La suite !

Un chapitre plus court que les précédents, je ne pouvais pas allonger jusqu'à ce que je considère comme le début du prochain, car on sort de la thématique. Je vous promets un chapitre suivant beaucoup plus long =)

Une petite précision toutefois, à propos des caractères de Cesare et de Lucrezia Borgia. Surtout en ce qui concerne Lucrezia xD Bref, je m'en tiens à ce que rapporte l'histoire : c'est-à-dire à son apparence pure, sage, naïve, etc derrière laquelle se cache un paquet de choses pas jolies jolies. La version du jeu la rend trop vulgaire à mon goût. Et puis, appuyer sur son physique d'« ange » fait ressortir le côté pervers de Cesare, que j'essaye de pervertir encore plus qu'il n'est…

Raconté comme ça, ce n'est pas très clair. Je vous laisse lire, et j'attends vos avis ! Sondage à main levée : Lucrezia la niaise ou la Lucrezia la p* xD ?
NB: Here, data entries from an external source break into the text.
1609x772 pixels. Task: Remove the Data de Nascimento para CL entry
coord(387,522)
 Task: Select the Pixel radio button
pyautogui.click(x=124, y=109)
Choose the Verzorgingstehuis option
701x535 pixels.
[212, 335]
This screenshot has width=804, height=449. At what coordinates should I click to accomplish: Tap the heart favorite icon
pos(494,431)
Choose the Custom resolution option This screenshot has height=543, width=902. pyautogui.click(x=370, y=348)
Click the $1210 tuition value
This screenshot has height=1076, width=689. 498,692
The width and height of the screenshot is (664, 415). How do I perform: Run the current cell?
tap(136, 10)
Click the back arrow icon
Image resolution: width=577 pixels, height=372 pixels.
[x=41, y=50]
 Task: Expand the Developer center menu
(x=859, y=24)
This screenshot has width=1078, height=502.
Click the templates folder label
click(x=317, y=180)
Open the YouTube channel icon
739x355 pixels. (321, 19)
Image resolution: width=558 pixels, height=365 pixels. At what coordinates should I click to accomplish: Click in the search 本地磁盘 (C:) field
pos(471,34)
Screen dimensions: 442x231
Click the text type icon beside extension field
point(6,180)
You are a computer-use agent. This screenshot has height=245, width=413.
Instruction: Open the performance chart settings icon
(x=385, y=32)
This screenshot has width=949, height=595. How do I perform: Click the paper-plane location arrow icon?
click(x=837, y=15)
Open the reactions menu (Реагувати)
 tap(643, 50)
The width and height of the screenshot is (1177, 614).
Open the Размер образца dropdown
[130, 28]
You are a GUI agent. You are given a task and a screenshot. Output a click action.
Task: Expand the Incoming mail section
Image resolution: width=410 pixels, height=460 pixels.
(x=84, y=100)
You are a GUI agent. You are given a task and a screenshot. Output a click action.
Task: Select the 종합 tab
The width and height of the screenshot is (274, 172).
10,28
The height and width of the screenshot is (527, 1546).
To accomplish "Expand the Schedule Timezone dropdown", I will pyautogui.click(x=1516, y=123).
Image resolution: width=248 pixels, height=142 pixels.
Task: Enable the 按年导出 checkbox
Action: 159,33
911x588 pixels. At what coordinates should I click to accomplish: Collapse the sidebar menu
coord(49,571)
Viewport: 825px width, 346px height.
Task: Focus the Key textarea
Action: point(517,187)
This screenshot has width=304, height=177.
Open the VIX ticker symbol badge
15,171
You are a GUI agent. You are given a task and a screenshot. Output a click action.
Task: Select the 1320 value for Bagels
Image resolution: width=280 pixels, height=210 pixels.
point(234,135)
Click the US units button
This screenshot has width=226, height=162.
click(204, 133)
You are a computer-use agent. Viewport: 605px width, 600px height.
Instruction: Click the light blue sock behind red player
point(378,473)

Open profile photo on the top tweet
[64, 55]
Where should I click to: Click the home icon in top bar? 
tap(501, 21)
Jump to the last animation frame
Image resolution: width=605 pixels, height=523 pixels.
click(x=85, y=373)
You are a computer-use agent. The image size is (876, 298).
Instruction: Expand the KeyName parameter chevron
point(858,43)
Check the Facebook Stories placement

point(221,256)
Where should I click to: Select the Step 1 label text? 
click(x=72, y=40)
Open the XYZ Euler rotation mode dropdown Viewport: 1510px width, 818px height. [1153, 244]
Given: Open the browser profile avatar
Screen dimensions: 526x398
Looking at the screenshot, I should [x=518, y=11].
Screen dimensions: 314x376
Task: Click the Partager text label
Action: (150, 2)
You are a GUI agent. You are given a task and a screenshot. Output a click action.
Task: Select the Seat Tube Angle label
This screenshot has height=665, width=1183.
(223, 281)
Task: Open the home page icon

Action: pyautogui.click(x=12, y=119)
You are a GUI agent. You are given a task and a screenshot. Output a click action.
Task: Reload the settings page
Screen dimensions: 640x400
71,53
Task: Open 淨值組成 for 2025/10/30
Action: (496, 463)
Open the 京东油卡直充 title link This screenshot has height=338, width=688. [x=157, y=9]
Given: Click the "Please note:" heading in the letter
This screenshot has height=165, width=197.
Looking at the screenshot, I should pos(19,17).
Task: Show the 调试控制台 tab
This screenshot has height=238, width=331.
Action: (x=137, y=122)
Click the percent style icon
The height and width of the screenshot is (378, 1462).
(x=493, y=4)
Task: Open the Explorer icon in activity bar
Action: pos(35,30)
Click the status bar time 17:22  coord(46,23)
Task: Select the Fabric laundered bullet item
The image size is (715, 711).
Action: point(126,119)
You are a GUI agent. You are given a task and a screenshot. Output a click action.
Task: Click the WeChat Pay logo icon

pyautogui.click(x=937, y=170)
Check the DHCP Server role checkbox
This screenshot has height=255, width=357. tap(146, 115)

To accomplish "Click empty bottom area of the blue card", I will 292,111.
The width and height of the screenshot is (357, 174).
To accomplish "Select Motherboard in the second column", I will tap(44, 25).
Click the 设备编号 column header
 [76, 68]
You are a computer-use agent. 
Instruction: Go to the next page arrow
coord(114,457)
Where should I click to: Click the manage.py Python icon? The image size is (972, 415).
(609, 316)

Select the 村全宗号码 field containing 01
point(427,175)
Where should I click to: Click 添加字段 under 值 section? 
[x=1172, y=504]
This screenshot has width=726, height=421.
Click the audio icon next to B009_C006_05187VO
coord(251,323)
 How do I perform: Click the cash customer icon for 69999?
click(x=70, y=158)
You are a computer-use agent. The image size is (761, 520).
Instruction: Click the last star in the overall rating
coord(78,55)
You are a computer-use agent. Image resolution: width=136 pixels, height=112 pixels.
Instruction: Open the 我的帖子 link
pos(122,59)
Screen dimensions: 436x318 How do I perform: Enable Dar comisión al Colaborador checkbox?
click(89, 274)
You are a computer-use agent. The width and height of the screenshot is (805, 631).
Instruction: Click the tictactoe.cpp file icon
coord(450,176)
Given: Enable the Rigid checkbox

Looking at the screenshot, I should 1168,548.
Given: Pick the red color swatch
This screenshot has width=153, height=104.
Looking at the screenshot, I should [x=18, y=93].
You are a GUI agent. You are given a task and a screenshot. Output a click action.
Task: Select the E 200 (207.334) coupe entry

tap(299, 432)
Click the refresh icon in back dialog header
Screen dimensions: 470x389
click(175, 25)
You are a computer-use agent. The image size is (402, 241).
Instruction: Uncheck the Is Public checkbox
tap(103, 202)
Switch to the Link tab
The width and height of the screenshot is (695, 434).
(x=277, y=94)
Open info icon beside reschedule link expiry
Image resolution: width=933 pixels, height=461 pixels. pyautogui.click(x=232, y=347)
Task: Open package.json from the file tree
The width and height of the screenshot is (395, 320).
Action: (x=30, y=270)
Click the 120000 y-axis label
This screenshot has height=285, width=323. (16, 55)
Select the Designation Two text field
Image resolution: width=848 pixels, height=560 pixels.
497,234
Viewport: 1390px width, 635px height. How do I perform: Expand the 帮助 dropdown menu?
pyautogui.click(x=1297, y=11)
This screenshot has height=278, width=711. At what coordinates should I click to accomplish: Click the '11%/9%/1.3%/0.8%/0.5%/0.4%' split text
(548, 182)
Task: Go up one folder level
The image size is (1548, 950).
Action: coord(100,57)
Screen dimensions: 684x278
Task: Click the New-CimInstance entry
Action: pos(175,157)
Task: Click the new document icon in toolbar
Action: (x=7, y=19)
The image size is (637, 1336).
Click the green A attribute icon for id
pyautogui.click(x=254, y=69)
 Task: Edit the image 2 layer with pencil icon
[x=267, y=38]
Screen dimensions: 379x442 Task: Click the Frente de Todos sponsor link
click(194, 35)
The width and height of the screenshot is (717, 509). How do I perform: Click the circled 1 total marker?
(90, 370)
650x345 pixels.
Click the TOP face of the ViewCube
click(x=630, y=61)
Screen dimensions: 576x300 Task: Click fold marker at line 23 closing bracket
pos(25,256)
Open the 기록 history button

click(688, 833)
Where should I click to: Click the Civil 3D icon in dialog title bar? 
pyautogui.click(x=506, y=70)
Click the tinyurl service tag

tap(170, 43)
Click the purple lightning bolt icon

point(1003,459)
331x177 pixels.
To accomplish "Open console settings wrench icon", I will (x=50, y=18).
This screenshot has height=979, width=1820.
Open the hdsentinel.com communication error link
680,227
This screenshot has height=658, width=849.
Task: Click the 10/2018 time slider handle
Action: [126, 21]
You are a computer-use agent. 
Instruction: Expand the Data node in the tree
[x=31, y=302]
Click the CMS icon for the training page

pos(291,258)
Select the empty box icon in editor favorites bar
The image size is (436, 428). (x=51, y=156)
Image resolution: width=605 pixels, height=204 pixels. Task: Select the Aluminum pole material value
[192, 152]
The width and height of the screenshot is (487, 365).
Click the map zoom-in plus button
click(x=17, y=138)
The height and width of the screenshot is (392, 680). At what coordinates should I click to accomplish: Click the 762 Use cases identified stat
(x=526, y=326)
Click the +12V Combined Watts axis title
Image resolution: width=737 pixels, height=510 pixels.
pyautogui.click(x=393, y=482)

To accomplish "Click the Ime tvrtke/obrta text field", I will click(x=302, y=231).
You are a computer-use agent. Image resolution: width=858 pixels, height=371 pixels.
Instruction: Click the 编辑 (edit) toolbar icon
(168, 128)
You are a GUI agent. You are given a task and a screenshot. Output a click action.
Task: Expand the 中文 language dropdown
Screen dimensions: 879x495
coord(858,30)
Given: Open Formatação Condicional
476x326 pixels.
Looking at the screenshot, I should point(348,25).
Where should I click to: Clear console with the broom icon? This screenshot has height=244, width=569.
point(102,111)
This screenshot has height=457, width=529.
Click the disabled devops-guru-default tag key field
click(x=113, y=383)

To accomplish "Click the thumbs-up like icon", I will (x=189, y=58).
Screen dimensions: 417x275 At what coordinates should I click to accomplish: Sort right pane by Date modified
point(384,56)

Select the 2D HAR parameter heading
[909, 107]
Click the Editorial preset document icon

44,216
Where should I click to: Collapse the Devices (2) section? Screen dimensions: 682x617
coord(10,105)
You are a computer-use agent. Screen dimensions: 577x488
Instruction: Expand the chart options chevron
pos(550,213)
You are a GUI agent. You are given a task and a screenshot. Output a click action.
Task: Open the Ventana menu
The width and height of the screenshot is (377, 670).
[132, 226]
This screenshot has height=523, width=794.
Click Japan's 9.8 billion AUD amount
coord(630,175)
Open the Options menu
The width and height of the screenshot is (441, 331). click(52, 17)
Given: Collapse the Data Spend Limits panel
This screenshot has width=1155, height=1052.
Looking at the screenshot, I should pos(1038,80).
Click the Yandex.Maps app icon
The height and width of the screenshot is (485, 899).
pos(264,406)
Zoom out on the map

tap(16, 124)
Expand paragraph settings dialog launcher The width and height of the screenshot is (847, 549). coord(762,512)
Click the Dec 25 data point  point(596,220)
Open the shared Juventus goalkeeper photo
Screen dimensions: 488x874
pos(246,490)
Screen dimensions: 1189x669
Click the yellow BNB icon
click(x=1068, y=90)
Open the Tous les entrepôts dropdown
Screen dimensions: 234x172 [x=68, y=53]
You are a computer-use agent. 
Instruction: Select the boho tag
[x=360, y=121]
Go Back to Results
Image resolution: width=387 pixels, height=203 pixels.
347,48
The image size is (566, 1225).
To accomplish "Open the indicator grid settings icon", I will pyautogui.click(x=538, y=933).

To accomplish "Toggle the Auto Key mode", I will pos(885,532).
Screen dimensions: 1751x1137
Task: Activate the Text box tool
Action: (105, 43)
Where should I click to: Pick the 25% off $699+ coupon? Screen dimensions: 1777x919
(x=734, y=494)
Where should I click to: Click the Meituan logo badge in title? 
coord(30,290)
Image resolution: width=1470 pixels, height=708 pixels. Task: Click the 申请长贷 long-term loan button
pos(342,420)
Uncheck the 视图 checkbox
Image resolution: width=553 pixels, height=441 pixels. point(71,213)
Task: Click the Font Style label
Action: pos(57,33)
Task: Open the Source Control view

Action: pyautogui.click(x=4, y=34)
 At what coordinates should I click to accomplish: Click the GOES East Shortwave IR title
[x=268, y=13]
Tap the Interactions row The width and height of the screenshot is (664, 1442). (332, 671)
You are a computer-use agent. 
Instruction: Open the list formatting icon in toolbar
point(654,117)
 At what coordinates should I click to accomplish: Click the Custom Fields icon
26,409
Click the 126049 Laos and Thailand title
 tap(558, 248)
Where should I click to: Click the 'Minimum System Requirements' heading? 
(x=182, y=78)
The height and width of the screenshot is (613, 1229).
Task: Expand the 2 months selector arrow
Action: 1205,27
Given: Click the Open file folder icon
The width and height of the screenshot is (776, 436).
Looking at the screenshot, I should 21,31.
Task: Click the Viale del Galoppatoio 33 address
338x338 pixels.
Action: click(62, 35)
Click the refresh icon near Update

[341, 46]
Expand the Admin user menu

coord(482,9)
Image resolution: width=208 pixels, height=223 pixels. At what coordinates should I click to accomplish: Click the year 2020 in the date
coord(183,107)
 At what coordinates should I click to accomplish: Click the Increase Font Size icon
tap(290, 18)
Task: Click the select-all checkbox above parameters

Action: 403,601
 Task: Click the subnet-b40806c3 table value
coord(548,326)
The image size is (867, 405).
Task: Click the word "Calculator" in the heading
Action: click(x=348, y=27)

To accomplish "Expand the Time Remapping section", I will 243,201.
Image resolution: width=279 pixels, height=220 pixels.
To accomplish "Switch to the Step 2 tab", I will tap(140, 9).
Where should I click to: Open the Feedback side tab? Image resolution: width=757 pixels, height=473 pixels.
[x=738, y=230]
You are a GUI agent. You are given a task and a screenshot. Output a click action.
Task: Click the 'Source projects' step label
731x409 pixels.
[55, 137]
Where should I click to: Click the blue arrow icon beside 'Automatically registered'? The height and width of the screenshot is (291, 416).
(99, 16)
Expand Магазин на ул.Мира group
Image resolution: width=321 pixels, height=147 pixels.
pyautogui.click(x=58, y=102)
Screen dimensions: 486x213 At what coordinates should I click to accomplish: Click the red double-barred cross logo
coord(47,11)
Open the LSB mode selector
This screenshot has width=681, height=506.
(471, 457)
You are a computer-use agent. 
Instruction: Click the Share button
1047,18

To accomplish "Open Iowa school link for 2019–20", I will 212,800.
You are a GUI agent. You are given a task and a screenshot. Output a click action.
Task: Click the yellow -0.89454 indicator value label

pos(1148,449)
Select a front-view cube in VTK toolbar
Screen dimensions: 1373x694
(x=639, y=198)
Autre précision : ma fic va jongler entre vérité historique et ce que nous dit le jeu (ce qui n'est franchement pas évident, mais je relève le défi). On se retrouve donc à l'époque de la Troisième guerre d'Italie. Je vais essayer d'être le plus fidèle possible autant à l'histoire qu'au jeu, et je vous demande pardon d'avance pour les anachronismes, les imprécisions, ou le foirage complet.

Bref ! Au programme : un déjeuner en tête à tête (loool), des révélations, et pas vraiment d'action. Mais il faut bien ça, l'intrigue se place maintenant.

Bonne lecture !


Cesare Borgia avait voué sa vie à la luxure et au pouvoir. Rien n'était meilleur, pour lui, que de commander aux autres, d'avoir le droit de vie ou de mort sur ceux-ci, et de coucher avec les femmes. Il nourrissait d'ailleurs un désir ardent (et soupçonné de tous) pour sa jolie sœur, Lucrezia. A cet instant, installé dans un fauteuil en attente d'un visiteur important, il l'observait arranger un bouquet de fleurs sur la table de ce petit salon du Château Saint-Ange ; ce qu'elle avait tenu à faire elle-même, avouant avec une moue charmante qu'elle s'ennuyait à mourir.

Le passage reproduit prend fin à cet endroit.